[Collection entries]

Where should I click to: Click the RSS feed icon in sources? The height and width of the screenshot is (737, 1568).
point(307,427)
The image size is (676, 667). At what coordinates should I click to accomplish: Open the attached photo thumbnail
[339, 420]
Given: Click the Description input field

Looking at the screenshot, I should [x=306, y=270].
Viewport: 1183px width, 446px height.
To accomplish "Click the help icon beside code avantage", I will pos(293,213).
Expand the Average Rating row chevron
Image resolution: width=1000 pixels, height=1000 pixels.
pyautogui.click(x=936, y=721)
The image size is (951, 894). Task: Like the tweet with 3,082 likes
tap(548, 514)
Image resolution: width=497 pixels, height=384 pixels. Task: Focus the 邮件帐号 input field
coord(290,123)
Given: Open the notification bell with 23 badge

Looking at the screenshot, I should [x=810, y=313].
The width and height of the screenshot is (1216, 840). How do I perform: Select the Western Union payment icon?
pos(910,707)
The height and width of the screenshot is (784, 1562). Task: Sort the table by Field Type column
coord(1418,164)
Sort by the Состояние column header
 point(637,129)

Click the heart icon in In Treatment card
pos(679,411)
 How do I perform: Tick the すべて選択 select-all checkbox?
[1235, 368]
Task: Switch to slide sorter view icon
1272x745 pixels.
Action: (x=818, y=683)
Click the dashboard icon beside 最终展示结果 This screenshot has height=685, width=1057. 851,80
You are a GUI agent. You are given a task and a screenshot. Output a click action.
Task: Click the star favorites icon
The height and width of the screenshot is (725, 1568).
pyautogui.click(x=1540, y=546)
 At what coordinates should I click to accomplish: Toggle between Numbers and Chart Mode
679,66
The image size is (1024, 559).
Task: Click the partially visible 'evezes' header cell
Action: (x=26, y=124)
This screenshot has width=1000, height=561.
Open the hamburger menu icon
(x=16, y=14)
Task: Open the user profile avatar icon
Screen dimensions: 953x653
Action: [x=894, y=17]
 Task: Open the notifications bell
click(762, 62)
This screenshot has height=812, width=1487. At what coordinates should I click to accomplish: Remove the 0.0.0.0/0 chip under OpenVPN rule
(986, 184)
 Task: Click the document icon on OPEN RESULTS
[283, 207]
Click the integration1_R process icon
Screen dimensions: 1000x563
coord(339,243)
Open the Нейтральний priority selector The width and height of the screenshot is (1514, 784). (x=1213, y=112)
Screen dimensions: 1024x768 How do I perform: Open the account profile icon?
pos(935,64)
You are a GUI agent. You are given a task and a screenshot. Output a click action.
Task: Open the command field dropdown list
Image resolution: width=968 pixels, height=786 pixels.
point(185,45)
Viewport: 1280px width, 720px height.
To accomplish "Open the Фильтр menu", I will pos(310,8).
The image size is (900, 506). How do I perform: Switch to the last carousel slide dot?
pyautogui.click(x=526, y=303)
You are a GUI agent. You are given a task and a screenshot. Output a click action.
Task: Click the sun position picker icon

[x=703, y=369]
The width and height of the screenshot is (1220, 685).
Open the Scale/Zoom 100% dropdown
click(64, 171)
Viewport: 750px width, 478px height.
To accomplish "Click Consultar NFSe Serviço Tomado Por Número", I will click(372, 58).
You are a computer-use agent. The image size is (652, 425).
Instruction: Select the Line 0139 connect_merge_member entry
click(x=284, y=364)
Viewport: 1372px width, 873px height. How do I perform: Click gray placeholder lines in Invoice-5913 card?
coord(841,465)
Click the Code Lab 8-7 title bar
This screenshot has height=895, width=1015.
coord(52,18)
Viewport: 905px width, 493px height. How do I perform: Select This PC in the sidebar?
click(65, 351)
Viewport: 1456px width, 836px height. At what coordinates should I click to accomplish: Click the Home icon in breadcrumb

> _What is asked_: Rewrite the listing above with every "How do I perform" swapped for "How can I do" and nothing else altered.

> _Full response_:
Where should I click to: Click the RSS feed icon in sources? The height and width of the screenshot is (737, 1568).
point(307,427)
The image size is (676, 667). At what coordinates should I click to accomplish: Open the attached photo thumbnail
[339, 420]
Given: Click the Description input field

Looking at the screenshot, I should [x=306, y=270].
Viewport: 1183px width, 446px height.
To accomplish "Click the help icon beside code avantage", I will pos(293,213).
Expand the Average Rating row chevron
Image resolution: width=1000 pixels, height=1000 pixels.
pyautogui.click(x=936, y=721)
The image size is (951, 894). Task: Like the tweet with 3,082 likes
tap(548, 514)
Image resolution: width=497 pixels, height=384 pixels. Task: Focus the 邮件帐号 input field
coord(290,123)
Given: Open the notification bell with 23 badge

Looking at the screenshot, I should [x=810, y=313].
The width and height of the screenshot is (1216, 840). How can I do: Select the Western Union payment icon?
pos(910,707)
The height and width of the screenshot is (784, 1562). Task: Sort the table by Field Type column
coord(1418,164)
Sort by the Состояние column header
 point(637,129)

Click the heart icon in In Treatment card
pos(679,411)
 How can I do: Tick the すべて選択 select-all checkbox?
[1235, 368]
Task: Switch to slide sorter view icon
1272x745 pixels.
Action: (x=818, y=683)
Click the dashboard icon beside 最终展示结果 This screenshot has height=685, width=1057. 851,80
You are a GUI agent. You are given a task and a screenshot. Output a click action.
Task: Click the star favorites icon
The height and width of the screenshot is (725, 1568).
pyautogui.click(x=1540, y=546)
 At what coordinates should I click to accomplish: Toggle between Numbers and Chart Mode
679,66
The image size is (1024, 559).
Task: Click the partially visible 'evezes' header cell
Action: (x=26, y=124)
This screenshot has width=1000, height=561.
Open the hamburger menu icon
(x=16, y=14)
Task: Open the user profile avatar icon
Screen dimensions: 953x653
Action: [x=894, y=17]
 Task: Open the notifications bell
click(762, 62)
This screenshot has height=812, width=1487. At what coordinates should I click to accomplish: Remove the 0.0.0.0/0 chip under OpenVPN rule
(986, 184)
 Task: Click the document icon on OPEN RESULTS
[283, 207]
Click the integration1_R process icon
Screen dimensions: 1000x563
coord(339,243)
Open the Нейтральний priority selector The width and height of the screenshot is (1514, 784). (x=1213, y=112)
Screen dimensions: 1024x768 How can I do: Open the account profile icon?
pos(935,64)
You are a GUI agent. You are given a task and a screenshot. Output a click action.
Task: Open the command field dropdown list
Image resolution: width=968 pixels, height=786 pixels.
point(185,45)
Viewport: 1280px width, 720px height.
To accomplish "Open the Фильтр menu", I will pos(310,8).
The image size is (900, 506). How can I do: Switch to the last carousel slide dot?
pyautogui.click(x=526, y=303)
You are a GUI agent. You are given a task and a screenshot. Output a click action.
Task: Click the sun position picker icon

[x=703, y=369]
The width and height of the screenshot is (1220, 685).
Open the Scale/Zoom 100% dropdown
click(64, 171)
Viewport: 750px width, 478px height.
To accomplish "Click Consultar NFSe Serviço Tomado Por Número", I will click(372, 58).
You are a computer-use agent. The image size is (652, 425).
Instruction: Select the Line 0139 connect_merge_member entry
click(x=284, y=364)
Viewport: 1372px width, 873px height. How can I do: Click gray placeholder lines in Invoice-5913 card?
coord(841,465)
Click the Code Lab 8-7 title bar
This screenshot has height=895, width=1015.
coord(52,18)
Viewport: 905px width, 493px height. How can I do: Select This PC in the sidebar?
click(65, 351)
Viewport: 1456px width, 836px height. At what coordinates should I click to accomplish: Click the Home icon in breadcrumb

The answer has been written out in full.